Human videos offer a scalable way to train robot manipulation policies, but lack the action labels needed by standard imitation learning algorithms. Existing cross-embodiment approaches try to map human motion to robot actions, but often fail when the embodiments differ significantly. We propose \( \texttt{X-Sim} \), a real-to-sim-to-real framework that uses object motion as a dense and transferable signal for learning robot policies. \( \texttt{X-Sim} \) starts by reconstructing a photorealistic simulation from an RGBD human video and tracking object trajectories to define object-centric rewards. These rewards are used to train a reinforcement learning (RL) policy in simulation. The learned policy is then distilled into an image-conditioned diffusion policy using synthetic rollouts rendered with varied viewpoints and lighting. To transfer to the real world, \( \texttt{X-Sim} \) introduces an online domain adaptation technique that aligns real and simulated observations during deployment. Importantly, \( \texttt{X-Sim} \) does not require any robot teleoperation data. We evaluate it across 5 manipulation tasks in 2 environments and show that it: (1) improves task progress by 30% on average over hand-tracking and sim-to-real baselines, (2) matches behavior cloning with 10x less data collection time, and (3) generalizes to new camera viewpoints and test-time changes.

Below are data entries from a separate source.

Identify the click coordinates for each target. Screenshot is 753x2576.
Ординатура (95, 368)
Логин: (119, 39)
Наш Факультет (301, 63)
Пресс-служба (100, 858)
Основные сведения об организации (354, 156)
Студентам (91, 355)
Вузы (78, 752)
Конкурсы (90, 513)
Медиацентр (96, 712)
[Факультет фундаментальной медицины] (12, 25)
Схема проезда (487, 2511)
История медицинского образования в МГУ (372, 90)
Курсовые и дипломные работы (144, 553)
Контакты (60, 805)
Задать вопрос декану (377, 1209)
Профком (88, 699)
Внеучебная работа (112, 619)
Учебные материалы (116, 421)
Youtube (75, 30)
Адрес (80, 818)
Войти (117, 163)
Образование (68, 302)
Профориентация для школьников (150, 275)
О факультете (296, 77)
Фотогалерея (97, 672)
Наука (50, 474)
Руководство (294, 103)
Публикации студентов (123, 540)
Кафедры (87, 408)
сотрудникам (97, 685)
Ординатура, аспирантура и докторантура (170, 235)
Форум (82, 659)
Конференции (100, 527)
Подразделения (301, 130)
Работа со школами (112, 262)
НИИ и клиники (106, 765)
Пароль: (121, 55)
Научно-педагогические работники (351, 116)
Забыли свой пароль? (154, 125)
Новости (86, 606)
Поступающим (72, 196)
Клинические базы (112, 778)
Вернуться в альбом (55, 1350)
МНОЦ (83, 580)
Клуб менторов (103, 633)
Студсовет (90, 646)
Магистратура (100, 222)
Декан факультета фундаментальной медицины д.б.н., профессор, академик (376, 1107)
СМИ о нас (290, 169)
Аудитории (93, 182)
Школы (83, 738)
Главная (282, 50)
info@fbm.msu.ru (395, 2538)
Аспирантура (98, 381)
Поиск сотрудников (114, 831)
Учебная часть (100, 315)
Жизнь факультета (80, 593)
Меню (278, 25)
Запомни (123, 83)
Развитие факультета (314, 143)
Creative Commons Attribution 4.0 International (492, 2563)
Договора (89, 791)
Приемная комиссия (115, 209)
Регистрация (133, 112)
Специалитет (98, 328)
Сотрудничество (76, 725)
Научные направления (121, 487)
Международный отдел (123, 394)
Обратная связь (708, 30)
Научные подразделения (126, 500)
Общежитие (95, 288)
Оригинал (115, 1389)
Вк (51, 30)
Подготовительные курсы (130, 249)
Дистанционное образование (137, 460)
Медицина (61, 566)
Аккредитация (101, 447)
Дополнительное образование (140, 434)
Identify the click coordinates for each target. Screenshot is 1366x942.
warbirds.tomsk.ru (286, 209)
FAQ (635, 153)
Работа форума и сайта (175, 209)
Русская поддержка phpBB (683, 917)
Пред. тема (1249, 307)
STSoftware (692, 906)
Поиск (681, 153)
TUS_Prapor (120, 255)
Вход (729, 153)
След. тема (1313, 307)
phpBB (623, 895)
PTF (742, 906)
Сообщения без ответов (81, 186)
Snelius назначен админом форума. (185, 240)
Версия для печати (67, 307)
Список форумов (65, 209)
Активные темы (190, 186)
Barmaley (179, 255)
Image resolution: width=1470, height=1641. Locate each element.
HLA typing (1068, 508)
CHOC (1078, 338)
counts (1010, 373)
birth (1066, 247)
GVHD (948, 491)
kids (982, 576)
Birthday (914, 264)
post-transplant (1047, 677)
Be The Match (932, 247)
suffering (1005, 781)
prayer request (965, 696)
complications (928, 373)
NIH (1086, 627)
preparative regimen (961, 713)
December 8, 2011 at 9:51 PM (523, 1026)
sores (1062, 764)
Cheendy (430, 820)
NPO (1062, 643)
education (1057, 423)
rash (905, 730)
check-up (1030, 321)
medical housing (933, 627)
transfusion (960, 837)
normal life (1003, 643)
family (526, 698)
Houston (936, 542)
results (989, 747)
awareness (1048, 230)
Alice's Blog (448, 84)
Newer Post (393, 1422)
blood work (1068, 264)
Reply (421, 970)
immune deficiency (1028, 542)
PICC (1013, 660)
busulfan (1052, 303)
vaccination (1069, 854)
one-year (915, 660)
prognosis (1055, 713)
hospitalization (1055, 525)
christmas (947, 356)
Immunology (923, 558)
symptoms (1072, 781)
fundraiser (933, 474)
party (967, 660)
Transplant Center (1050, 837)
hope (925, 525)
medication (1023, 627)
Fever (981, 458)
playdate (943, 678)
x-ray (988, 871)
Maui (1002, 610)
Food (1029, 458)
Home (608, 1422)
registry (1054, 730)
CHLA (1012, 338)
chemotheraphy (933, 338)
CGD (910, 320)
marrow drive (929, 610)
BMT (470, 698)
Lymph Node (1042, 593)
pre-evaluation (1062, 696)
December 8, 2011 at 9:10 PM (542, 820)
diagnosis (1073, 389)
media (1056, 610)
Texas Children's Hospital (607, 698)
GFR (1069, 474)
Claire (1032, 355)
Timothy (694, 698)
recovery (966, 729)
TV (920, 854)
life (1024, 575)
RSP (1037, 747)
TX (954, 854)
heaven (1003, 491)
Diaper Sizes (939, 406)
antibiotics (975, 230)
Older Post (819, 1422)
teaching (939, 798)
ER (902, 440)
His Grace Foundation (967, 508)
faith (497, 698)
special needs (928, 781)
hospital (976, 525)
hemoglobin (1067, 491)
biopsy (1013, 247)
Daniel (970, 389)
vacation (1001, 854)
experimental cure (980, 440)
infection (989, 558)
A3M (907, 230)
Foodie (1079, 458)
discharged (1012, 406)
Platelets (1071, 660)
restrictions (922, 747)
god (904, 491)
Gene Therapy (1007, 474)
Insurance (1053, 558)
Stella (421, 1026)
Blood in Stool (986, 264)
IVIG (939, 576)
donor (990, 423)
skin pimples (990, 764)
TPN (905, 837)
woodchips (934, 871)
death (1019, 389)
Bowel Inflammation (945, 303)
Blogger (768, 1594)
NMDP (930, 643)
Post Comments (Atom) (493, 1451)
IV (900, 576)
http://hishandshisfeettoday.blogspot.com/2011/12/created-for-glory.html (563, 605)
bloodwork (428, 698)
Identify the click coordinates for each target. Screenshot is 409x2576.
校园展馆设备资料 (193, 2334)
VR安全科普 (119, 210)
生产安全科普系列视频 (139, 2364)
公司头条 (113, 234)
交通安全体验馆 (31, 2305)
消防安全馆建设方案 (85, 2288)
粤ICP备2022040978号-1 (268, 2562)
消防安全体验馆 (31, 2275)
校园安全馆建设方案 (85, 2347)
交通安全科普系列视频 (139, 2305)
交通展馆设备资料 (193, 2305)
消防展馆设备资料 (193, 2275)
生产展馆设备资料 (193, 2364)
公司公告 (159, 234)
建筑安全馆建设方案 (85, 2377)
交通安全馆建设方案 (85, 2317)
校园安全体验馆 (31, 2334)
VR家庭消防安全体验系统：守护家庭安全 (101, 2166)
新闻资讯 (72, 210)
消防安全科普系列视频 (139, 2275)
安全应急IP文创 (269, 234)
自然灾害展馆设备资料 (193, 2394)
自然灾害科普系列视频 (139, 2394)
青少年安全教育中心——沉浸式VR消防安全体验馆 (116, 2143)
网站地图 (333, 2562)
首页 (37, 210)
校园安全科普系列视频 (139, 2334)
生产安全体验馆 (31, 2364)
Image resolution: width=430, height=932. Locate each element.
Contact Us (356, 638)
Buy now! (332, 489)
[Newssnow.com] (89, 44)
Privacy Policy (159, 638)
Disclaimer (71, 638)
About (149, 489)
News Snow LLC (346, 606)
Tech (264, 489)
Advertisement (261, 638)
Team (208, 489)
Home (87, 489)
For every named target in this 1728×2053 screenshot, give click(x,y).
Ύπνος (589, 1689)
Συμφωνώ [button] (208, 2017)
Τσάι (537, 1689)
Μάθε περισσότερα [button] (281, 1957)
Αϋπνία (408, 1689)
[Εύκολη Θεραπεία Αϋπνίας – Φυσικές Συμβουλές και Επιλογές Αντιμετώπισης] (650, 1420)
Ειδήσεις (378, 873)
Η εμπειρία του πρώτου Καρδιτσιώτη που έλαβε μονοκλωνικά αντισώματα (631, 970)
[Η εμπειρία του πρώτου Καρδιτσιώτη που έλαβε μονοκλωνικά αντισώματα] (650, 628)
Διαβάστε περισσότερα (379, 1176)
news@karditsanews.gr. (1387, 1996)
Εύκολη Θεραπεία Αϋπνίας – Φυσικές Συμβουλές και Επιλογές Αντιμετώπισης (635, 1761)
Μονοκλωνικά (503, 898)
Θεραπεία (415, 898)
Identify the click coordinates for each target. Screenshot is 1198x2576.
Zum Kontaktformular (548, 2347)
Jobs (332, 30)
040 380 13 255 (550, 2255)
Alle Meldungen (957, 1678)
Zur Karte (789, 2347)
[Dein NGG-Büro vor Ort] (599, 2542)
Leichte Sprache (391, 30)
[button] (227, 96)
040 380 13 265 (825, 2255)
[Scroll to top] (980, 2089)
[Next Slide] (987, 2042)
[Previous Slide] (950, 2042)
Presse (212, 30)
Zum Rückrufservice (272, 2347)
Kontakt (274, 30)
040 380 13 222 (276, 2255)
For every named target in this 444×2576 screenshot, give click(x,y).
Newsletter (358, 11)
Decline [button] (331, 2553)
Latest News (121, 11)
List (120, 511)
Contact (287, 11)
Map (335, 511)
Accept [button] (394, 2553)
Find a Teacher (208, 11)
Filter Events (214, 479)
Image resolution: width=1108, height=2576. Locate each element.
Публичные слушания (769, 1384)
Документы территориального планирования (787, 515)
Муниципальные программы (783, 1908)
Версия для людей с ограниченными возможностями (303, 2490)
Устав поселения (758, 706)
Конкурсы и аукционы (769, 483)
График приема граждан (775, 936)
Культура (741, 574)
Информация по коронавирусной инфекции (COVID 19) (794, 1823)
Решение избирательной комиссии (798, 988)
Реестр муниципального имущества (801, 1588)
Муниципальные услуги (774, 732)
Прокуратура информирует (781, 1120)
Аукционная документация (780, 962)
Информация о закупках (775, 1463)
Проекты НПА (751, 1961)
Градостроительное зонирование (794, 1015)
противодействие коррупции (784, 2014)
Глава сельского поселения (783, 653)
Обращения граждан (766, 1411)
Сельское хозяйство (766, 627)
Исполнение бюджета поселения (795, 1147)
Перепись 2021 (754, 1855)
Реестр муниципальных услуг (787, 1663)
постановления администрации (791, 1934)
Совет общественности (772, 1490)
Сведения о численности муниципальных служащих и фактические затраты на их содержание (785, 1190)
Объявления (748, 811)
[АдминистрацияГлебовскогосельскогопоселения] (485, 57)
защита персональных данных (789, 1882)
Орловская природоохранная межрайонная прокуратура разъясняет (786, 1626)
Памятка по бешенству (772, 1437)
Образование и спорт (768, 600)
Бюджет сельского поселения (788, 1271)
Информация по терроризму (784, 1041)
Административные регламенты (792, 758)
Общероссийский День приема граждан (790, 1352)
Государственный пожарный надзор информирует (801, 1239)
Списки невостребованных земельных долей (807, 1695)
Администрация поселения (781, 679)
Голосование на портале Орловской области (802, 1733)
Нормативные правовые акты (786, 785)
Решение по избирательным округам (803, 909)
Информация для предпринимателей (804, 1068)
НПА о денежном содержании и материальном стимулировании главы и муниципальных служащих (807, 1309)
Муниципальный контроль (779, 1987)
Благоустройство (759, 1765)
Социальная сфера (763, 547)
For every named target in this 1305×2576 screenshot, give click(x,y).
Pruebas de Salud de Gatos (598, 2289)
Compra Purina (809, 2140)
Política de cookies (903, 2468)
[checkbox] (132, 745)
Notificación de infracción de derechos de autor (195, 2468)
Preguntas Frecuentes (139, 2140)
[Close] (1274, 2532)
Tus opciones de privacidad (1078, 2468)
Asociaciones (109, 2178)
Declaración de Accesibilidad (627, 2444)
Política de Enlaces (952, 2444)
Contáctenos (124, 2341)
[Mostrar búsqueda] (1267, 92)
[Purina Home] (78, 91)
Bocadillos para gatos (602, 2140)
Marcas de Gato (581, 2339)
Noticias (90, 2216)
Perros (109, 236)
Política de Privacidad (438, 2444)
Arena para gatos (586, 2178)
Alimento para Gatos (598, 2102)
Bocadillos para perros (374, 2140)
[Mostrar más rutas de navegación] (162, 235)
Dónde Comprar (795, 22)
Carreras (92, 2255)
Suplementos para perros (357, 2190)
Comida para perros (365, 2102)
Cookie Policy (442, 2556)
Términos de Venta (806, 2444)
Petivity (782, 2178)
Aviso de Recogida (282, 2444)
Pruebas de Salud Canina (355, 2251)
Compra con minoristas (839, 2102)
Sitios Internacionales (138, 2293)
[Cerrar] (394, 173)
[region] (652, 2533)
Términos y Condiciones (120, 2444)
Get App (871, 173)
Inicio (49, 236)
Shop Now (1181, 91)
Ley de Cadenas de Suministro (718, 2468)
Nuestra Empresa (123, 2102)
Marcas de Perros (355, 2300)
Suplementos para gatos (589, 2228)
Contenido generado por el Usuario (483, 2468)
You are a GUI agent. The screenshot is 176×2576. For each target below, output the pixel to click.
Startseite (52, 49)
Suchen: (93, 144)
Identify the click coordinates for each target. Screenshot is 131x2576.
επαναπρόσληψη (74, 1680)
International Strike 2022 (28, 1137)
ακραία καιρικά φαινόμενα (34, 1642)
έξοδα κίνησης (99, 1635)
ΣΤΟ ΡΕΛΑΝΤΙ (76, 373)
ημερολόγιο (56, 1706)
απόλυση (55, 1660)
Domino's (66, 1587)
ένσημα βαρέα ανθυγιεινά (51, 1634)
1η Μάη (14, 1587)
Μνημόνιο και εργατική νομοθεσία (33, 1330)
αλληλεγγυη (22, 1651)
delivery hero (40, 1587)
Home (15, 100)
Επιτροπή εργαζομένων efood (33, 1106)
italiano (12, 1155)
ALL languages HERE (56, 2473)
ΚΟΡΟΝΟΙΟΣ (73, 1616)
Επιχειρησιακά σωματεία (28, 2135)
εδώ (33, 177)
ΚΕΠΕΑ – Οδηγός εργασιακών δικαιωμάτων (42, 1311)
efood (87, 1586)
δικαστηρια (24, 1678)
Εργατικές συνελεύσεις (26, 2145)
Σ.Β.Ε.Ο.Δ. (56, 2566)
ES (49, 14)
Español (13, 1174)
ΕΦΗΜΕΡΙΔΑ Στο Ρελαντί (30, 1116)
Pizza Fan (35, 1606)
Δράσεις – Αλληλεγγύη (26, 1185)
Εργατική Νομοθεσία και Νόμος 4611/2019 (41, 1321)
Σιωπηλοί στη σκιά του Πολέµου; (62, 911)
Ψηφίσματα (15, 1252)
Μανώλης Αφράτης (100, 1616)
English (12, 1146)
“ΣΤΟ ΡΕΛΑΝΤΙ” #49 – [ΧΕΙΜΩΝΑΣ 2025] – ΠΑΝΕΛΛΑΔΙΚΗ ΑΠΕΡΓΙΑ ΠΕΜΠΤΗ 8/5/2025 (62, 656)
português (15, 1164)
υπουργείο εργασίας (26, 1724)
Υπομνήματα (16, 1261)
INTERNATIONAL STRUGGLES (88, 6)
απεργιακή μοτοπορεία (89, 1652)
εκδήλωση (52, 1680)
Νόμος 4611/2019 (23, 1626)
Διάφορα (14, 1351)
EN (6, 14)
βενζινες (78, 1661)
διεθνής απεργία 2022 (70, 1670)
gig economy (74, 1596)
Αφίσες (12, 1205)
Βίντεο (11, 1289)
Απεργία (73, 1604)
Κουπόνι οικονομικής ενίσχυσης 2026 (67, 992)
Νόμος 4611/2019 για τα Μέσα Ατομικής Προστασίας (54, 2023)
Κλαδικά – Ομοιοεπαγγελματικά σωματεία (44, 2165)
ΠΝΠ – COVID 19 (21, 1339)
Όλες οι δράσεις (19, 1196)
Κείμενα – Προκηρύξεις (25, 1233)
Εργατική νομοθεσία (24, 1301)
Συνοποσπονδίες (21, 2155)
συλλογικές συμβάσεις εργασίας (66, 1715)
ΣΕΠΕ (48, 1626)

We propose \( \texttt{X-Sim} \), a real-to-sim-to-real framework that uses object motion as a dense and transferable signal for learning robot policies.
(1) Real-to-Sim: \( \texttt{X-Sim} \) first reconstructs a photorealistic simulation from an RGBD human video and tracks object trajectories to define object-centric rewards. These rewards are used to train a reinforcement learning (RL) policy in simulation which learns to induce the same object motion as the human video.
(2) Sim-to-Real: \( \texttt{X-Sim} \) trains an RL policy with privileged state, then rolls out the policy and renders the scene under varied robot poses, object states, viewpoints, and lighting conditions to collect a synthetic dataset of image-action pairs. This visuomotor dataset is used to train a purely image-conditioned diffusion policy that can be deployed in the real world.
(3) Auto-Calibration: To improve real-world transfer, \( \texttt{X-Sim} \) introduces an online domain adaptation technique that collects real image observations from closed-loop rollouts and automatically pairs them with simulated views of the same robot trajectories, which are used to minimize the sim-to-real visual gap. Notably, this procedure does not require any robot teleoperation data.
Real-World Performance.
We report Avg. Task Progress on 5 tasks across 2 environments, and find that \( \texttt{X-Sim} \) both with and without calibration consistently outperforms hand-tracking baselines that attempt to retarget human hand motion.
We additionally visualize the primary modes of failure for the hand-tracking baselines, which stem from the underlying theme that natural human execution is mismatched from that of robots.
(a) Hand Mask: Applies a black mask over the human hand in demonstration videos to train an image-conditioned behavior cloning policy. At inference time, the robot arm is similarly masked.
(b) Object-Aware IK: Extracts hand trajectories relative to nearby objects, and replays them by applying IK to move the robot end-effector along the same path.
Sim-to-Real Calibration. \( \texttt{X-Sim} \) \((\texttt{Calibrated})\) aligns real and simulated observations online using closed-loop rollouts to overcome visual discrepancies that remain due to imperfections in 3D reconstruction and rendering. \( \texttt{X-Sim} \) \((\texttt{Calibrated})\) better aligns image embeddings compared to \( \texttt{X-Sim} \), ensuring that the policy avoids overfitting to domain-specific attributes with its calibration loss while still encoding task relevant features with its action prediction loss.
Data Efficiency. By using human videos and RL for robustness, \( \texttt{X-Sim} \) is more data efficient than behavior cloning from robot teleoperation, achieving comparable success on a more challenging variant of Mustard Place with 10x less time. Each human video takes 20 seconds of effort, while each robot demonstration takes 1 minute to collect.
Test-time Robustness. We show that we can flexibly collect image-action data in simulation from multiple viewpoints (Side and Frontal) with \( \texttt{X-Sim} \) and train robust policies that improve performance on seen viewpoints and also generalize to novel viewpoints.